Do you know about six-word stories (often attributed to Hemingway)? Have you ever read—or tried to read—Molly Bloom’s soliloquy in Ulysses by James Joyce? Which do you find more interesting? Can six words cover a whole story? Do Molly’s 3,000-words-plus monologue leave you gobsmacked?
The unamended US Constitution contains 4,543 words. With signatures. The Declaration of Independence comes in at 1,458. According to Slate News and Politics, “major [Congressional] spending bills frequently run more than 1,000 pages.”
Twitter, TV, cell phones, email, blogs, copywriting, FB and other social media platforms disdain length. Their motto could well be: “Brevity is the soul of wit.” Ironically, Shakespeare portrayed Polonius as bombastic and vain. But Polonius loved his own witty voice.

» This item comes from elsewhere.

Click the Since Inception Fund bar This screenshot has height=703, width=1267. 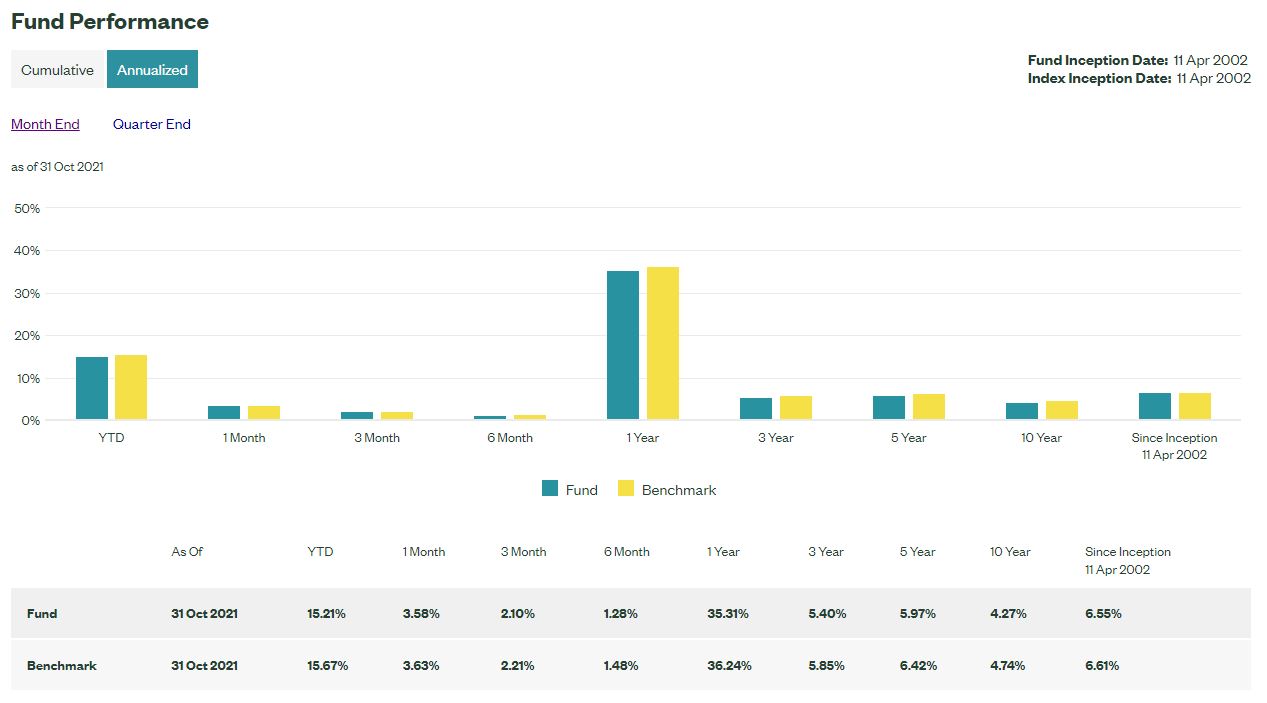1155,405
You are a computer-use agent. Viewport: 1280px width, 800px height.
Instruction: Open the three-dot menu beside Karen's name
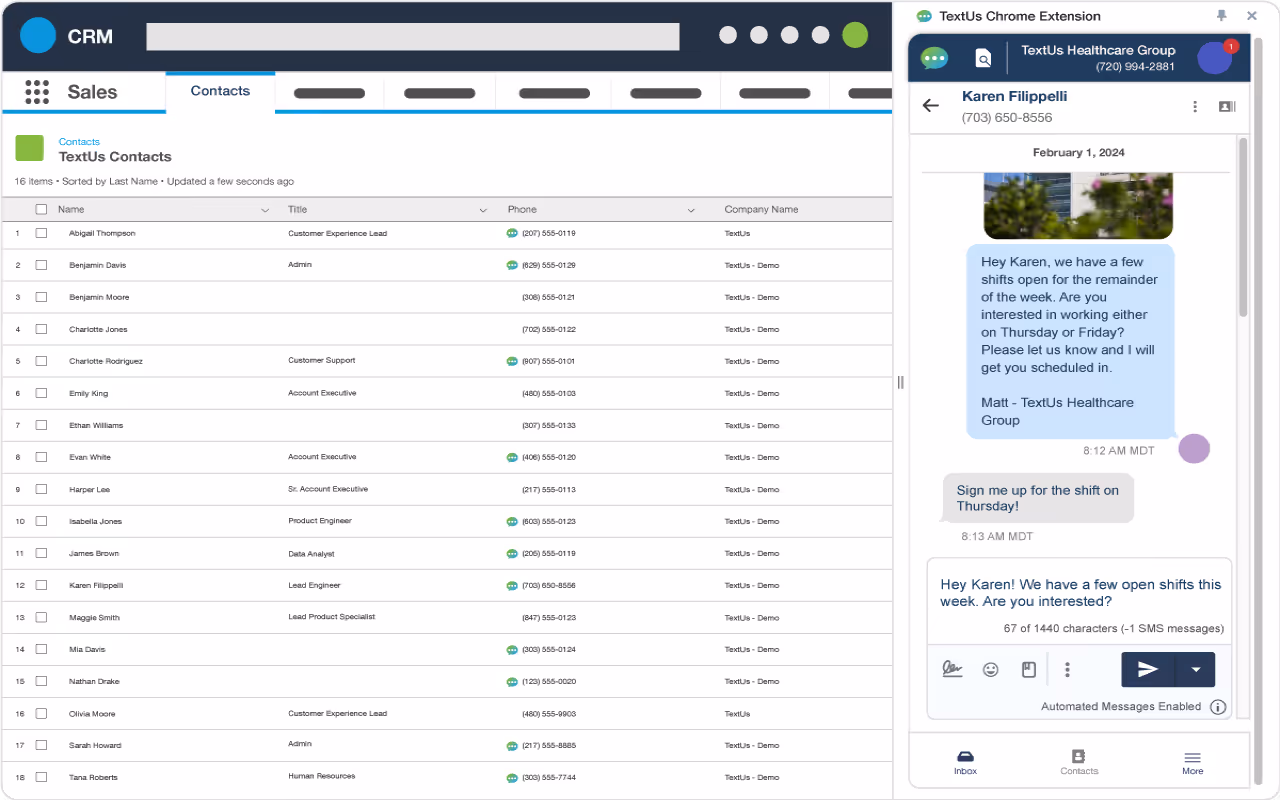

Twitter limits tweets to about 32 modern English words. The “ideal” length for business email is between 50-125 words. (So says Hubspot, October 2018). One to six words can empower the subject line.
Lengths of novels push both ends of the spectrum. How can a writer develop rules of thumb? Here’s a partial overview I nailed down.
Interruptions fill our fast-paced lifestyles. A one-hour TV show averages about seventeen minutes of commercials.
Reader comprehension drops after 14 words (in less time if a topic is scientific, mathematical, or abstract).
Genres, in general, have different book-length conventions across categories. Sci-Fi, Horror, Historical and literary fiction can exceed 100,000 words. Page count for crime, mysteries, and thrillers depends on sub-genres.
Titles once had to fit on the spine of a book. Not much different today. Fiction rarely has a subtitle. A series probably increases the number of words in the title.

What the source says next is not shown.